КРАТКОЕ ЗАДАНИЕ A> Воспроизведите без каких-либо изменений часть записей, которая открывается первой строкой записей и завершается строкой, содержащей «will [1117, 34].», включая обе граничные строки.

ФРАГМЕНТ ТЕКСТА>
'''

С каналами для публикации главных работ Беньямина – и в первую очередь «Берлинского детства на рубеже веков» – дело по-прежнему обстояло неважно. Франц Глюк, брат его друга Густава, искал подходящих издателей в Вене; Беньямин написал ему, выражая свою благодарность, но в то же время подчеркивая, насколько важен для него этот автобиографический текст. «Какой бы насущной ни была стоящая передо мной задача добывать средства к существованию при помощи литературного творчества, – заявлял Беньямин, – конкретно в случае этой рукописи любые материальные соображения стоят для меня на последнем месте» (GB, 5:227).

Во время работы над эссе о произведении искусства Беньямин еще был относительно здоров и эмоционально стабилен. Хотя в феврале его донимал ревматизм, с октября 1935 г. по май 1936 г. в его письмах не встречается обычных для него сетований. Однако по мере приближения лета старые демоны вновь стали одолевать его, и его реакция была такой же, как на протяжении пятнадцати лет: он ощутил в себе отчаянное желание путешествовать. Охватившая его тяга к странствиям на этот раз была особенно сильной, тем более что практически весь 1935 г. он провел в Париже. «После того как исчезло давившее на меня столько времени бремя, вызванное моим финансовым положением, – писал он Адорно в начале июня, – я столкнулся с проблемой, отнюдь не удивительной в этих обстоятельствах: в состоянии расслабленности у меня начали сдавать нервы. У меня возникло чувство, что все мои внутренние резервы исчерпаны. Кроме того, начинает сказываться и то, в каких условиях мне пришлось целый год безвылазно прожить в Париже. Я понял, что нужно что-то предпринять ради восстановления душевного здоровья» (BA, 139). К концу июня Беньямин набрался решимости отправиться в путь, но по-прежнему не знал, что будет лучше: поехать к Кону в Барселону или к Брехту в Сковсбостранд. Как всегда, на его решение повлияли и финансовые, и интеллектуальные соображения. Поездка в Барселону дала бы ему возможность посетить конференцию в Понтиньи, где он мог бы принести пользу Хоркхаймеру и институту, в то время как пребывание в Дании позволило бы – благодаря Брехту – укрепить отношения с Das Wort, выглядевшие многообещающими с издательской точки зрения. Постройки древнего аббатства Понтиньи на северо-западе Бургундии, купленные в 1909 г. журналистом и профессором Полем Дежарденом, были превращены им в место регулярных встреч интеллектуалов, известных как «Декады в Понтиньи»; они ежегодно проводились с 1910 по 1914 г., а затем с 1922 по 1939 г. Их программа предусматривала выступления писателей, профессоров и ученых – по одному в день – и последующие дискуссии; в число участников декад входили Жид, Роже Мартен дю Гар, Жак Ривьер, Генрих и Томас Манны и Т. С. Элиот. Увидев в этом мероприятии еще одну возможность держать Хоркхаймера в курсе событий во французском интеллектуальном мире, Беньямин вызвался присутствовать в Понтиньи в качестве представителя института и написать соответствующий отчет.

'''

КРАТКОЕ ЗАДАНИЕ B> В каком году, согласно фрагменту текста, постройки аббатства Понтиньи были куплены Полем Дежарденом?

МАТЕРИАЛЫ УПРАЖНЕНИЯ>

'''

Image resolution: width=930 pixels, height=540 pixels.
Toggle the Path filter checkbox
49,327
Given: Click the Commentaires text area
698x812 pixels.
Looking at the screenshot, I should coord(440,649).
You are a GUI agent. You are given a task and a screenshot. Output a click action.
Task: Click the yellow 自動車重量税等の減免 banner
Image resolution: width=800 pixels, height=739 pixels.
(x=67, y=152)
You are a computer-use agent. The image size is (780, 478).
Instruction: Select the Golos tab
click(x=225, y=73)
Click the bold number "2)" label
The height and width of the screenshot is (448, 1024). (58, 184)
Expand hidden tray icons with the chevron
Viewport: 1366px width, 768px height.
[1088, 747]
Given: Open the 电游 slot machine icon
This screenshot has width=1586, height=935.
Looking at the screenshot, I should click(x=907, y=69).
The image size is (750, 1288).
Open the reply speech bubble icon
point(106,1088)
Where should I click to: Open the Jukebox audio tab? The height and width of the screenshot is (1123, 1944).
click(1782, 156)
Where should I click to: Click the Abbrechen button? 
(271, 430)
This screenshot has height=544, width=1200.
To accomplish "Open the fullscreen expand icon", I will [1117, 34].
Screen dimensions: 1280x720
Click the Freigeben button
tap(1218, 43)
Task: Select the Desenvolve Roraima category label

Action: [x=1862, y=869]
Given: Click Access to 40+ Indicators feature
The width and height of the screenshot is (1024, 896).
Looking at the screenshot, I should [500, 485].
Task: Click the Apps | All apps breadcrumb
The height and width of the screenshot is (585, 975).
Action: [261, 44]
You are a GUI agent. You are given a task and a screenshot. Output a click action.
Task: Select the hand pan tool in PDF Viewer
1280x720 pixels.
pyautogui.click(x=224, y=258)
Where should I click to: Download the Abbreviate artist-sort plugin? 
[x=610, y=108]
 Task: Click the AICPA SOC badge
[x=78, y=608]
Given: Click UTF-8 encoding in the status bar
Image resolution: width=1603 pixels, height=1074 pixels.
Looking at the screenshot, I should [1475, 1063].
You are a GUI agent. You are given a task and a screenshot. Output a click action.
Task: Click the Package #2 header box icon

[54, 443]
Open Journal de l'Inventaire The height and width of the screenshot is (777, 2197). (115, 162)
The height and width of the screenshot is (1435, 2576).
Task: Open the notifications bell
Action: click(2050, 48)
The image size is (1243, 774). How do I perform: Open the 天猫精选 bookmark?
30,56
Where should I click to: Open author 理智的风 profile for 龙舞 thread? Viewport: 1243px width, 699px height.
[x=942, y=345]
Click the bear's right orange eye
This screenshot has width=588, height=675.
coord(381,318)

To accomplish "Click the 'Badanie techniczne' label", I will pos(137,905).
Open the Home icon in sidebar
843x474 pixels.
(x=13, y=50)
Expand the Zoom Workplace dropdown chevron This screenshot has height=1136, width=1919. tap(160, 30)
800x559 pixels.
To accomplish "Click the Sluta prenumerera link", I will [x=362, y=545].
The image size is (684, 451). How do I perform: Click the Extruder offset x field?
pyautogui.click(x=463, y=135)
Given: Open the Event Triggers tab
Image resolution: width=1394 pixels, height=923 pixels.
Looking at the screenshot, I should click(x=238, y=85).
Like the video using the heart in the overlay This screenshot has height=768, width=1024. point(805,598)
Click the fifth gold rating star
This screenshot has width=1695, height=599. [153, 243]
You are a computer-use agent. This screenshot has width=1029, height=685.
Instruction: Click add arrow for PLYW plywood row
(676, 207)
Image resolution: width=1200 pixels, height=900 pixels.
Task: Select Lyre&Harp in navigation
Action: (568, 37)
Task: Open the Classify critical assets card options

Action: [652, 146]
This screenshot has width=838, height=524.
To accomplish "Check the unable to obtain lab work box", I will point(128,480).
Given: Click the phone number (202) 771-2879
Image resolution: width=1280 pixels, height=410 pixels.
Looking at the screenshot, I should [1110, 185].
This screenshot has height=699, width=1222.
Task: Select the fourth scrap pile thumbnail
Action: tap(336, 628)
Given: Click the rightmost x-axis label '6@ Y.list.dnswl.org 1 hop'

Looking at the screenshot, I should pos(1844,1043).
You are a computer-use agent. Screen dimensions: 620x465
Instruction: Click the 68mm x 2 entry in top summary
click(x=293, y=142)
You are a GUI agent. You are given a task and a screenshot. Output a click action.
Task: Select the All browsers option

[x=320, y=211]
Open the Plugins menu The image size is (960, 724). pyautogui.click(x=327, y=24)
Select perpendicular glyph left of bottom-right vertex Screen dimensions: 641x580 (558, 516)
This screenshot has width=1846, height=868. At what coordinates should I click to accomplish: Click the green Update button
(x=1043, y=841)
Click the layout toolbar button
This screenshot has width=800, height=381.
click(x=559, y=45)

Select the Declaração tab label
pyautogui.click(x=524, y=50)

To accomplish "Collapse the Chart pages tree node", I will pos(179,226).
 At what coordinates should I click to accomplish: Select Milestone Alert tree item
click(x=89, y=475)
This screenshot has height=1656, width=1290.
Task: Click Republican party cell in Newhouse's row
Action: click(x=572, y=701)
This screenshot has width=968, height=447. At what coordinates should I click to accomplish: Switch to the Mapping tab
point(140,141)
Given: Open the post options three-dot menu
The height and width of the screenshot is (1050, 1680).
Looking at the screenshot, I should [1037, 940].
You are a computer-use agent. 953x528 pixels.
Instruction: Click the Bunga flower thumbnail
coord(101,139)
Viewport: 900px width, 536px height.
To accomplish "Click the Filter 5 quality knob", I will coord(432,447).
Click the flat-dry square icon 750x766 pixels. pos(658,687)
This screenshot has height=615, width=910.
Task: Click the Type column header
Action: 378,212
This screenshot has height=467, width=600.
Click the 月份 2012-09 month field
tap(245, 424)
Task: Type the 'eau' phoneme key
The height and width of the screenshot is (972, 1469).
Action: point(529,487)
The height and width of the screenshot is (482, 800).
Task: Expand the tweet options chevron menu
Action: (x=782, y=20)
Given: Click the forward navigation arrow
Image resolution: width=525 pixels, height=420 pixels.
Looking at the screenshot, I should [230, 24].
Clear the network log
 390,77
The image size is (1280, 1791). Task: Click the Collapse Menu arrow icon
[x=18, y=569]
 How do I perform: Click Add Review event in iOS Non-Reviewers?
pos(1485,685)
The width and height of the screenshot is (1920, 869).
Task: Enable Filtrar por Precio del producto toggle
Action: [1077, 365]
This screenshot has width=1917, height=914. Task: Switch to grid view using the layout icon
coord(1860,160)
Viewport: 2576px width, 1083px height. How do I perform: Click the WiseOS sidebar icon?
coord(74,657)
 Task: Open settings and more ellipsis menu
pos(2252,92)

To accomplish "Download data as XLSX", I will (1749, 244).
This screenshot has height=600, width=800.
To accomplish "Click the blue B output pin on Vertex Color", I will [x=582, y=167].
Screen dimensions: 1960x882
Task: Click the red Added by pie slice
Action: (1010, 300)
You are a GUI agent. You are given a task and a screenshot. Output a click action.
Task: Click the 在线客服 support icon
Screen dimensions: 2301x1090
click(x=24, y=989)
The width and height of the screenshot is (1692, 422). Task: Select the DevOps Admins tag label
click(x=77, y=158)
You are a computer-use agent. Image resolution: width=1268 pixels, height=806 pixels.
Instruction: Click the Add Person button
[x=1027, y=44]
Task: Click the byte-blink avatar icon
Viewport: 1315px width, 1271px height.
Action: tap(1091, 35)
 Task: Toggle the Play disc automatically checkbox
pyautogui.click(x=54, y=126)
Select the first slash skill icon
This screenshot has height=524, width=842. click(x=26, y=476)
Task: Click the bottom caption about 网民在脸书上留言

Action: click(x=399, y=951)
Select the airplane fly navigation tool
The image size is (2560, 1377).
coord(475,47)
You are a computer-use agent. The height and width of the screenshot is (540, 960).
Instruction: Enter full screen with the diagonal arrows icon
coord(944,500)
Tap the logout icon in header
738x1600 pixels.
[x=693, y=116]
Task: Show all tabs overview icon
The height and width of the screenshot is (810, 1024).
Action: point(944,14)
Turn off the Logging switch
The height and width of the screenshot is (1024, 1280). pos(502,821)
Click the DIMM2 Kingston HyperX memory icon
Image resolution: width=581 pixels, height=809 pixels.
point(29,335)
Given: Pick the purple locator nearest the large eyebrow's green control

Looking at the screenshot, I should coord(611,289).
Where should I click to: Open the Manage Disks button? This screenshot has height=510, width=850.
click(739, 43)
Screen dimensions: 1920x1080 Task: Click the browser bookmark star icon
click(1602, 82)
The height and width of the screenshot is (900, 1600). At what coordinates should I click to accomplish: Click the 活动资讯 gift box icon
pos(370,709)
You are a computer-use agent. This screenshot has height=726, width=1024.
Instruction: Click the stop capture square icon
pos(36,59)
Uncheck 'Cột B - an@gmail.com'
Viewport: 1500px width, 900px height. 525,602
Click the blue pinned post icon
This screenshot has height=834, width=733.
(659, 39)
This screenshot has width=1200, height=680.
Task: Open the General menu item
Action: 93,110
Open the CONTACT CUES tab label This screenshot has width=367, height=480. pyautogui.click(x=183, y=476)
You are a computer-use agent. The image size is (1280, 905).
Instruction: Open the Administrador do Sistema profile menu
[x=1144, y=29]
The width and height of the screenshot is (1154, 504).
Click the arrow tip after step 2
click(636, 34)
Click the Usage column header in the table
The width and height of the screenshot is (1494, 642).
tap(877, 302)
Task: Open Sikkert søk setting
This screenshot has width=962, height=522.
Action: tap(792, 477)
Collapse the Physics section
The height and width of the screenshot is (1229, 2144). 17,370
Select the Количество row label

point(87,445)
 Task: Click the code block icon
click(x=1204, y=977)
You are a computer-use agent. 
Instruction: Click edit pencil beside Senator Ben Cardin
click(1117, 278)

'''

ПРАВИЛЬНЫЙ ОТВЕТ A>
Image resolution: width=930 pixels, height=540 pixels.
Toggle the Path filter checkbox
49,327
Given: Click the Commentaires text area
698x812 pixels.
Looking at the screenshot, I should coord(440,649).
You are a GUI agent. You are given a task and a screenshot. Output a click action.
Task: Click the yellow 自動車重量税等の減免 banner
Image resolution: width=800 pixels, height=739 pixels.
(x=67, y=152)
You are a computer-use agent. The image size is (780, 478).
Instruction: Select the Golos tab
click(x=225, y=73)
Click the bold number "2)" label
The height and width of the screenshot is (448, 1024). (58, 184)
Expand hidden tray icons with the chevron
Viewport: 1366px width, 768px height.
[1088, 747]
Given: Open the 电游 slot machine icon
This screenshot has width=1586, height=935.
Looking at the screenshot, I should click(x=907, y=69).
The image size is (750, 1288).
Open the reply speech bubble icon
point(106,1088)
Where should I click to: Open the Jukebox audio tab? The height and width of the screenshot is (1123, 1944).
click(1782, 156)
Where should I click to: Click the Abbrechen button? 
(271, 430)
This screenshot has height=544, width=1200.
To accomplish "Open the fullscreen expand icon", I will [1117, 34].

ПРАВИЛЬНЫЙ ОТВЕТ B> В 1909 г.